_WRITTEN INSTRUCTION_: Put the material from the line containing "Task: Click the word" through the line containing "Looking at the screenshot, I should (1025, 176)." into a numbered list, with one item per line and blank lines left out.

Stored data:
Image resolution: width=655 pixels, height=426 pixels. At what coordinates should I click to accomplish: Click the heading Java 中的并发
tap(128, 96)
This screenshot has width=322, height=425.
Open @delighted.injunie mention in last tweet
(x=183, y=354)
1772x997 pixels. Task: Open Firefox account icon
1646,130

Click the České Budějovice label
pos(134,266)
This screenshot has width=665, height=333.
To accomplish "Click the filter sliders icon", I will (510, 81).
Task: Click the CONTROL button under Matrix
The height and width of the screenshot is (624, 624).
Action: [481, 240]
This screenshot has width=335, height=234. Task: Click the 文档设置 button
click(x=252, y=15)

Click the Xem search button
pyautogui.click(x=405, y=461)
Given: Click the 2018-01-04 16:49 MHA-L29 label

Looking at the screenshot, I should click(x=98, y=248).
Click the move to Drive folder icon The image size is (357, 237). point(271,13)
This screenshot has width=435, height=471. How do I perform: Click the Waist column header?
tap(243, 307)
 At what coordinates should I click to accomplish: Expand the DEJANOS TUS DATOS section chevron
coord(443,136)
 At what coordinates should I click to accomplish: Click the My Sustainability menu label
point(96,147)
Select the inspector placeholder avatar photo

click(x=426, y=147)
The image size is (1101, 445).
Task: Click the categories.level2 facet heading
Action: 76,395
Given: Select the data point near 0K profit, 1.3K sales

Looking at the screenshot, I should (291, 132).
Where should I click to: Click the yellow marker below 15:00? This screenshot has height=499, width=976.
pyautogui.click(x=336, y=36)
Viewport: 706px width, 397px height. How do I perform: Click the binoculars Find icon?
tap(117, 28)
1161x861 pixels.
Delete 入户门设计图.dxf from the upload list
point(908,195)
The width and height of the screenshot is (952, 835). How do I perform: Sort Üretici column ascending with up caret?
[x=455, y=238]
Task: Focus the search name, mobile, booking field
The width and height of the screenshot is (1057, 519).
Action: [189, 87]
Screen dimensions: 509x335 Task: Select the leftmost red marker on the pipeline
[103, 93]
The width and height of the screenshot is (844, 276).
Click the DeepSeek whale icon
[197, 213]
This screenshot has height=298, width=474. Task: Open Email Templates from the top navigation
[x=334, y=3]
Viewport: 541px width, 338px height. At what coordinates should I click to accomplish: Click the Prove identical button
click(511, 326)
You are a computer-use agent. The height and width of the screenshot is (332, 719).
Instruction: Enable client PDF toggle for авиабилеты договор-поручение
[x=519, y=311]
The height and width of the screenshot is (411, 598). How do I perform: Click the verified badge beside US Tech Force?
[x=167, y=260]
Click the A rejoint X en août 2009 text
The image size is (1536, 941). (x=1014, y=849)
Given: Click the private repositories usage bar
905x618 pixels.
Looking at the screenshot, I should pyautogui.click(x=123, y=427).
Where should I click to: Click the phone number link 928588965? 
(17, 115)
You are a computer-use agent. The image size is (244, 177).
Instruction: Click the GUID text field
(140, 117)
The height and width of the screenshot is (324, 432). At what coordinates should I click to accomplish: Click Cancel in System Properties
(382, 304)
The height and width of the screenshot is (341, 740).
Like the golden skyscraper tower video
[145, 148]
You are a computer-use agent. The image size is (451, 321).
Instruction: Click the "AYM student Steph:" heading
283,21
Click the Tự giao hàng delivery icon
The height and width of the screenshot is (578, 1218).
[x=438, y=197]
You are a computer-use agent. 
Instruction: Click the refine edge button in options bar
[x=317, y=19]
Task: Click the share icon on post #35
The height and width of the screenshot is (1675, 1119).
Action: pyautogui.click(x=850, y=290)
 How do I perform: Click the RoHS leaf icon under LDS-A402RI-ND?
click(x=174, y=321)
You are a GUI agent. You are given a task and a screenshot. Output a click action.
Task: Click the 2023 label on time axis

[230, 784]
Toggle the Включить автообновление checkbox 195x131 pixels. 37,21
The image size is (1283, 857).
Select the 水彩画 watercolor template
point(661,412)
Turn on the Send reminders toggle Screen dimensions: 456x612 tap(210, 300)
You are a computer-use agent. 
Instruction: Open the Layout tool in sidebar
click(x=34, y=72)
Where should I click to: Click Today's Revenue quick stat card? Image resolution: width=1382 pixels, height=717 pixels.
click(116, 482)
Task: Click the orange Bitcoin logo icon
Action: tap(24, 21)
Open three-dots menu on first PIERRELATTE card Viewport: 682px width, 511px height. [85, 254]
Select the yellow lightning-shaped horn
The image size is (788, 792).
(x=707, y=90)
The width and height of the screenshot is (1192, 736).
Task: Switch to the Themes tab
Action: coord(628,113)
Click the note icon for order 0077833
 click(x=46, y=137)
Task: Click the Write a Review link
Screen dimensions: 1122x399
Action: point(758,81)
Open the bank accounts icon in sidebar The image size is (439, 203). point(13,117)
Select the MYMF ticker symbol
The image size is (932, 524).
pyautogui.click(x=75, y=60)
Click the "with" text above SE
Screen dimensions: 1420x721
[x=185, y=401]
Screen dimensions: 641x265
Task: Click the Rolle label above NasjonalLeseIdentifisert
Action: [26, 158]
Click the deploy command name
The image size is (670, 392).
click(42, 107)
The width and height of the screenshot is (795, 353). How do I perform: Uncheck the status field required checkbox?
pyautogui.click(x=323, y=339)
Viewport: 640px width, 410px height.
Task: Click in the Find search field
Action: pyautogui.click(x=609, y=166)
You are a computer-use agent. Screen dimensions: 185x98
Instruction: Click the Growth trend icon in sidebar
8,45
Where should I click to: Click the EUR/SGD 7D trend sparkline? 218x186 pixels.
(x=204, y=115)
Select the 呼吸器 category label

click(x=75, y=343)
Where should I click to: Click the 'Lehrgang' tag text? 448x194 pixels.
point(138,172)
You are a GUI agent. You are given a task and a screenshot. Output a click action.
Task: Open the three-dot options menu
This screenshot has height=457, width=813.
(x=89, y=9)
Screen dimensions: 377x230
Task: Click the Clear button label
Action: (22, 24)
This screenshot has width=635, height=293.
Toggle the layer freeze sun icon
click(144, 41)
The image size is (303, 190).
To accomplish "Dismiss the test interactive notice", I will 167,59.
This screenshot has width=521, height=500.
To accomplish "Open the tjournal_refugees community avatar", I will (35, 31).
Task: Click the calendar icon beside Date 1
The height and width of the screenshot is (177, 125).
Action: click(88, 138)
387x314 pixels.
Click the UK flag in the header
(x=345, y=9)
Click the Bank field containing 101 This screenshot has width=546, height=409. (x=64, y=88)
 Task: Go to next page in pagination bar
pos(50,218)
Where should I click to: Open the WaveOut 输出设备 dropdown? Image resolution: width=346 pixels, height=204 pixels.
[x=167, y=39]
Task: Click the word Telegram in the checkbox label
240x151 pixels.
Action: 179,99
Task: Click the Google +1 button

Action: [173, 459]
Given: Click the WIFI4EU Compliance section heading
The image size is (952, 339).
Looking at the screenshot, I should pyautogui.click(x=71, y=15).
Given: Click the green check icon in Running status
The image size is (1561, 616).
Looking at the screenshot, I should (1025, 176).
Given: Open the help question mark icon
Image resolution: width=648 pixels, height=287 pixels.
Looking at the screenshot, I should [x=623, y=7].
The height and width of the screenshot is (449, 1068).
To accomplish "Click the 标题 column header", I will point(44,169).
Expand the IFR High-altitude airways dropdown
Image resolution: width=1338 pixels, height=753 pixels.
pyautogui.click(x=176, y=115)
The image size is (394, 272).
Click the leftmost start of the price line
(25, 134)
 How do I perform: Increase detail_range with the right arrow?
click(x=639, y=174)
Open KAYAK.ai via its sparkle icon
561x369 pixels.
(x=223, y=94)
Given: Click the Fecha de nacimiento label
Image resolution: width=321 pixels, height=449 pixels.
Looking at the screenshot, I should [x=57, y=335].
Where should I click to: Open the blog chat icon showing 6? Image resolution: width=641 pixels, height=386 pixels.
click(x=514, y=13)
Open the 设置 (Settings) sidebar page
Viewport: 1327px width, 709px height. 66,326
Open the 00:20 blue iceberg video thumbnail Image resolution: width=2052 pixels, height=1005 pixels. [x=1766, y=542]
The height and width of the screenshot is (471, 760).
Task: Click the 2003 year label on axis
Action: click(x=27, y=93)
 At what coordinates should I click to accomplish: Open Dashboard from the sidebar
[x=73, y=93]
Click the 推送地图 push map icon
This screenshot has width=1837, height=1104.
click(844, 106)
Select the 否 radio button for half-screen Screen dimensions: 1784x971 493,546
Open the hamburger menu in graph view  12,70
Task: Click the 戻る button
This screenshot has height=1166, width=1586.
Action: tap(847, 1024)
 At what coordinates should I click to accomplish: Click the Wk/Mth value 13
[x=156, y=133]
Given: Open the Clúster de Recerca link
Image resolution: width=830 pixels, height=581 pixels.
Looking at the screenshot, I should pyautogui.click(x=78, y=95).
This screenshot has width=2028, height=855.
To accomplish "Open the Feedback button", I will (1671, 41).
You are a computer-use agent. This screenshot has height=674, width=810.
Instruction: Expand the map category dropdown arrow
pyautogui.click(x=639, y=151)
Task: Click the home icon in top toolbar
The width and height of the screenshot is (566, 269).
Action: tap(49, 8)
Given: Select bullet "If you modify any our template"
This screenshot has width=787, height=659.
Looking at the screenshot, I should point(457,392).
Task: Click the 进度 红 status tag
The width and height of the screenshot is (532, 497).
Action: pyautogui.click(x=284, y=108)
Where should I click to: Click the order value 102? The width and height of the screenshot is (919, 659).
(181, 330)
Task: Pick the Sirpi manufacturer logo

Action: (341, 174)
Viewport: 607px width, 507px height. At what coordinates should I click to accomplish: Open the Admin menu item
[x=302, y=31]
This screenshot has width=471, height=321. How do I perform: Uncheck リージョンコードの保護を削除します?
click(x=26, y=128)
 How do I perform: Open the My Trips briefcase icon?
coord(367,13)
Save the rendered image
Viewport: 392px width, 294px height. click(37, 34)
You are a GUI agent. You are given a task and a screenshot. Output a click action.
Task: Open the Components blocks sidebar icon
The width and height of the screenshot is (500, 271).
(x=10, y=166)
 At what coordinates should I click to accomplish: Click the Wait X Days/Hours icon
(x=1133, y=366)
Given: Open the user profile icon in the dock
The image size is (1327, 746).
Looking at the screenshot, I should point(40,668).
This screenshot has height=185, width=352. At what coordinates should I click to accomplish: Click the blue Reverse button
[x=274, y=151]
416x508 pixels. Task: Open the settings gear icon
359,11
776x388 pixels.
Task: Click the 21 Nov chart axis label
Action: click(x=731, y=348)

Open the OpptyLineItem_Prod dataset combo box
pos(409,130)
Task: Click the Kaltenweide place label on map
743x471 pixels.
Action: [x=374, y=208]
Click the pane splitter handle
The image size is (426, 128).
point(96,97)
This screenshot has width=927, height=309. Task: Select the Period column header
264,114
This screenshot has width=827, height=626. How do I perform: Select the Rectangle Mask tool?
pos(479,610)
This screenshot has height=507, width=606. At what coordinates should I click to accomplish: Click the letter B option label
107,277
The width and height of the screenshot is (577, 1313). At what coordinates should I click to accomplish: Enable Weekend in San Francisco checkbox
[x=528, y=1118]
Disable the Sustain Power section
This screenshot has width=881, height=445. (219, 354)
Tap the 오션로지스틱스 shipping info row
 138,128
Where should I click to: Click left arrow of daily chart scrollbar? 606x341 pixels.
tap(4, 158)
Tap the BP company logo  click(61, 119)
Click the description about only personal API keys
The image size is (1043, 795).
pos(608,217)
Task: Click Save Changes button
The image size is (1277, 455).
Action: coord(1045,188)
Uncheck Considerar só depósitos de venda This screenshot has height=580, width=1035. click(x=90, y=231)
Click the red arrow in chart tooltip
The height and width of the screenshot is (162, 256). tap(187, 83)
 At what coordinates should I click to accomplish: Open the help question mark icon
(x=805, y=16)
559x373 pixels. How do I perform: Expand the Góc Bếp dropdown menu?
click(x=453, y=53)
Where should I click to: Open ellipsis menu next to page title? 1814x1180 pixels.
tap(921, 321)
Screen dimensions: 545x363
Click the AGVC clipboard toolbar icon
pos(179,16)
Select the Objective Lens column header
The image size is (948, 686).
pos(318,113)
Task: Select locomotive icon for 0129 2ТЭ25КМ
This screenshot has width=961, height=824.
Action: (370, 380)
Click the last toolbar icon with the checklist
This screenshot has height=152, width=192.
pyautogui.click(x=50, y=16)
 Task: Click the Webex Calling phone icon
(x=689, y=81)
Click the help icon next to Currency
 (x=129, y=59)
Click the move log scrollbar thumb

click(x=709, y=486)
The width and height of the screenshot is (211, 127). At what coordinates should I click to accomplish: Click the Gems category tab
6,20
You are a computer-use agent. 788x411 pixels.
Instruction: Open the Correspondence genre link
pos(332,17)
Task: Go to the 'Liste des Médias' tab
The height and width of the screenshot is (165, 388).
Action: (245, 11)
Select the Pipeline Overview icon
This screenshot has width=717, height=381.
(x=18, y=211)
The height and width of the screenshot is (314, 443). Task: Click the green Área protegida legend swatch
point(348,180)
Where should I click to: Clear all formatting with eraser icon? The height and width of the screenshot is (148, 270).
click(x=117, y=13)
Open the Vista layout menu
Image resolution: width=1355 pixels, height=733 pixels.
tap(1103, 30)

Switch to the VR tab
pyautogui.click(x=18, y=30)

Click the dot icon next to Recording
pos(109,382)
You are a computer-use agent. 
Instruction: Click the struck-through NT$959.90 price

_RESULT_:
1. Task: Click the word Telegram in the checkbox label
2. 240x151 pixels.
3. Action: 179,99
4. Task: Click the Google +1 button
5. Action: [173, 459]
6. Given: Click the WIFI4EU Compliance section heading
7. The image size is (952, 339).
8. Looking at the screenshot, I should pyautogui.click(x=71, y=15).
9. Given: Click the green check icon in Running status
10. The image size is (1561, 616).
11. Looking at the screenshot, I should (1025, 176).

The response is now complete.